Thursday night was warm and clear in Yokohama. A cloudless, gradually darkening sky stretched over the 400-meter track at the Yamato Sports Center — seemingly boundless in its ability to absorb the shouts and laughter coming from the 20 boisterous young members of the Yokohama Athlete Club, who had gathered for their weekly training session.
“Good evening everyone,” called out Shushi Kuge, the clean-cut 55-year-old club director. “As you all know, we have a competition coming up on Monday, and so today the key focus is to train carefully, avoid injuries. Should we do an 800? Let’s do an 800-meter run, then we’ll break up into groups to focus on particular events — relay, long-jump, sprint, hurdles, as always.”
By now the children had assembled in a line in front of Kuge. Aged from 9 to 12, they were a mixed group, with the youngest just two-thirds the height of the oldest, but they were recognizable instantly for their green-colored club T-shirts.
“You have probably all noticed there is something different about tonight,” Kuge continued. “We have a special guest, a reporter from The Japan Times, who is interested in talking to you all about your thoughts on the Olympic Games.”
Sure enough, awkward glances in the direction of said visitor ensued. I bowed respectfully.
“You all know that on Sunday Tokyo was named host of the 2020 Olympics, don’t you?” Kuge continued. “Of course you do! When you heard about it, how many of you immediately calculated your age in 2020?”
Around 15 hands went up.
“And how many of you thought, ‘I want to compete in Tokyo!’?”
Five hands — not counting the ones that hovered head-height, or the ones that shot up, but then bent backwards as contortions of embarrassment took hold.
“Don’t be shy about it,” Kuge said. “All of you are competitive athletes. You might still be in elementary school, but you enter competitions and so having the desire to compete at the highest level is natural. And each and every one of you has the potential to compete in 2020. Of course, it will be extremely competitive, but you all have the potential. It’s all about setting small goals every day and then achieving those, one by one. I want each of you to set a goal for tonight’s training, too.”

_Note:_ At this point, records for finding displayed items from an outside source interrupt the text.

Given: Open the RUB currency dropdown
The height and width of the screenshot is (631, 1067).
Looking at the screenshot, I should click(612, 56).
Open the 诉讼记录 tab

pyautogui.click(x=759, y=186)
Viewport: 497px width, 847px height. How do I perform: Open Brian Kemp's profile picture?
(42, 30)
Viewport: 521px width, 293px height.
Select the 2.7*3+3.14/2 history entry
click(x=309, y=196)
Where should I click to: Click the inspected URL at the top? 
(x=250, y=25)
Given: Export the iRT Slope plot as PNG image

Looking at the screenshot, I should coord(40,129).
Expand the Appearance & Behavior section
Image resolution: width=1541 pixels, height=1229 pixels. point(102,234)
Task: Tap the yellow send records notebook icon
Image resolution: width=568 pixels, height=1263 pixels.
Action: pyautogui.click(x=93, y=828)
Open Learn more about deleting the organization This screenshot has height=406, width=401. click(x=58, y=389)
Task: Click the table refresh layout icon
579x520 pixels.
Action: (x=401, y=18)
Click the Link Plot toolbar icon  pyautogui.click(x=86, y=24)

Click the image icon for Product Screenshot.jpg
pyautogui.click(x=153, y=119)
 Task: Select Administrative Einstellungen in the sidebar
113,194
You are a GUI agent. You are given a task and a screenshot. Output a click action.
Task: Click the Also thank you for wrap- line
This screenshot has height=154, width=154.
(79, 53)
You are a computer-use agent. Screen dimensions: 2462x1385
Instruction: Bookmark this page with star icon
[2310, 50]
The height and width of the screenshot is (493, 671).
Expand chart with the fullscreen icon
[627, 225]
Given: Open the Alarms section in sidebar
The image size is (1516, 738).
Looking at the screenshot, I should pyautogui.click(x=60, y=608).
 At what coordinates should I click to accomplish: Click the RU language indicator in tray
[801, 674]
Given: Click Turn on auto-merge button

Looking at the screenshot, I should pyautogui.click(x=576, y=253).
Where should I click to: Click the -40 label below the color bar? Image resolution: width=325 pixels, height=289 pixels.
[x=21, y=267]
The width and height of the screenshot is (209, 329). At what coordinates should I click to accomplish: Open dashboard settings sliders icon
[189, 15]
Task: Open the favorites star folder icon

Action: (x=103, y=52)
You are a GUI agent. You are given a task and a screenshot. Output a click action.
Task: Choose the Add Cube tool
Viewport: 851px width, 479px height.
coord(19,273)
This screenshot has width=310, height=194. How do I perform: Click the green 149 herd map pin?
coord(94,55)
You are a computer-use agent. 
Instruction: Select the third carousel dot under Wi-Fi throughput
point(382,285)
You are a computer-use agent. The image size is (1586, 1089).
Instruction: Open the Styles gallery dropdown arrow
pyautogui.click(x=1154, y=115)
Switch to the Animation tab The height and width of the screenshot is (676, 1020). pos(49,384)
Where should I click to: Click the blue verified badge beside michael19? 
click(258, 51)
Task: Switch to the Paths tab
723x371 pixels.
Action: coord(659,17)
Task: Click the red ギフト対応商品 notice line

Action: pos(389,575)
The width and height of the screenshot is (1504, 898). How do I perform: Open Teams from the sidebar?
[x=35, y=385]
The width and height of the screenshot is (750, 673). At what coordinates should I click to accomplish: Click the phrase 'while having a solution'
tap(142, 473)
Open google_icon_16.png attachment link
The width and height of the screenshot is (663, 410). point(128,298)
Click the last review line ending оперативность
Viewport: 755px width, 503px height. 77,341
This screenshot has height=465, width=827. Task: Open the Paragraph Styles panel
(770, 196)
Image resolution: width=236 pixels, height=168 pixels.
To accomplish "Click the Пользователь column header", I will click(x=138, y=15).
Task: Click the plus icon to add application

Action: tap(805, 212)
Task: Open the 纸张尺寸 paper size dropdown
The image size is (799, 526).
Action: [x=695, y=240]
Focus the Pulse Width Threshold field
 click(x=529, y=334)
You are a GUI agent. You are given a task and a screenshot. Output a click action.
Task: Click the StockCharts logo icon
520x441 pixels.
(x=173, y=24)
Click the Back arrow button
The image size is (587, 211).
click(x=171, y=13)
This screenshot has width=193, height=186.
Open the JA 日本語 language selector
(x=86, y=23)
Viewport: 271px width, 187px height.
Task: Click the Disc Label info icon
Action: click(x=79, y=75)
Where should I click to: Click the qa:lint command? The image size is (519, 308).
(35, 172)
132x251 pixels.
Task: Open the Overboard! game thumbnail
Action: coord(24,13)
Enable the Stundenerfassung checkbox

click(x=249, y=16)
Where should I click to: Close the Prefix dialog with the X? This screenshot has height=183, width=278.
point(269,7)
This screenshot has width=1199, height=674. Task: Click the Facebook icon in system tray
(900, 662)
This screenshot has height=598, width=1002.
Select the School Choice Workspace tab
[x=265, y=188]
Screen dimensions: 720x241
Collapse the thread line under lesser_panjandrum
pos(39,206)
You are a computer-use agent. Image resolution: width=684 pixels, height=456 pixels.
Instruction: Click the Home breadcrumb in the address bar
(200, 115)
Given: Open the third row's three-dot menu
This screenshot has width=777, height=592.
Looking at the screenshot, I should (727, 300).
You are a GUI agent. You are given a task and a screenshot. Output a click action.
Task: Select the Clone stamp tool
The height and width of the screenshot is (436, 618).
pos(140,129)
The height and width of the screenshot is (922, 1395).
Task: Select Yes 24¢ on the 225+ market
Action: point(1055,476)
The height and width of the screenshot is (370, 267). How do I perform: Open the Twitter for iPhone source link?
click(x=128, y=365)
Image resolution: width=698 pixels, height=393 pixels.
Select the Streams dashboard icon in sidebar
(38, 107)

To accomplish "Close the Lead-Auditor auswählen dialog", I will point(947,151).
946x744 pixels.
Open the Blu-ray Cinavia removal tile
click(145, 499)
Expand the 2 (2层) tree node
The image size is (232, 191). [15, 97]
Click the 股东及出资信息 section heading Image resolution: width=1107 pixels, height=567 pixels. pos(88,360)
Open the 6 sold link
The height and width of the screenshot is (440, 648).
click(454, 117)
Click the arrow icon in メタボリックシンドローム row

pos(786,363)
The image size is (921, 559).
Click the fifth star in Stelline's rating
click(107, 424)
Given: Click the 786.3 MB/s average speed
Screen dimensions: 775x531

Soon the children were being put through a series of stretches and exercises — short sprints, jogs and one particularly odd routine that a coach later explained consisted of running with one leg but walking with the other. “It’s all about getting them to be conscious of how their legs are moving,” he said.
The kids approached the exercises with vigor, but joked and laughed with each other as they rested or waited in line to run. One, a 9-year-old named Kanon Shinbori, took it upon herself to make the visiting reporter laugh — with constant peace signs and funny faces.
She was very keen to talk about the Games, too.
“If I can compete in the Olympic Games, then everyone will be able to come and watch me (because it’s in Tokyo). That would be a lot of fun,” she said.
Apparently a keen follower of Kuge’s advice, she had set for herself not one but two goals for the evening: swinging her arms fast and keeping her chin down while she ran.
“Don’t you find you just end up looking up at the sky when you run?” she asked.
“All the time,” I found myself saying.
First mention of the Olympics to a group of young boys elicited an outpouring of joy: “It was so good to hear, because, age-wise, we will be able to go!” they said.
Discussion quickly turned to their favorite event — the 100-meter sprint.
“My best time at the moment is 14.6 seconds,” explained 12-year-old Shu Sagiri. Eleven-year-old Kei Tagami, it turned out, was faster: 14.44. And Yuki Harada (10) faster still: 14.37 seconds.
Despite the differences, though, it seemed they all had the same goal: breaking that pesky 14-second barrier!
“I train two or three times a week,” said Tagami.
“My time has come down about one second every year,” said Sagiri.
“In 20 years’ time you’ll be, like, zero!” yelled one of them.
“And in seven years’ time, you’ll leave Usain Bolt in the dust!” I offered.
Later it became clear that progress was already being made — if not by the sprinters.
“I did it,” exclaimed 11-year-old Yuki Ando — a reference to his goal of breaking 2 minutes 40 seconds in that night’s 800-meter run.
As the night wore on, waves of achievement soon built into a flood.
Kei Tagami, who had explained his goal was to catch the baton properly in relay training, returned with a satisfied look. “On the times I did achieve it, we were timed perfectly and it felt really good,” he said.
Ren Sato (11) wanted to cover the distance between hurdles in just three steps. “I just made it, but only just,” he said. “Just.”
Others reported easy success in achieving the night’s goals and were keen to return to talk of the Olympics.
Twelve-year-old Hanano Saegusa reportedly matter-of-factly that she succeeded in not losing speed between hurdles, and then offered this: “When I heard about the Olympics I was so happy. I really want to represent Japan there.”
Mami Sakae (12) promised to keep training hard for the next seven years. “I really like running,” she said.
And what about Kanon Shinbori? There she was again with the customary peace sign.
Did she swing her arms fast and hold her chin down?
“Hmm, I tried, but I couldn’t really do it,” she admitted. “I got halfway there!”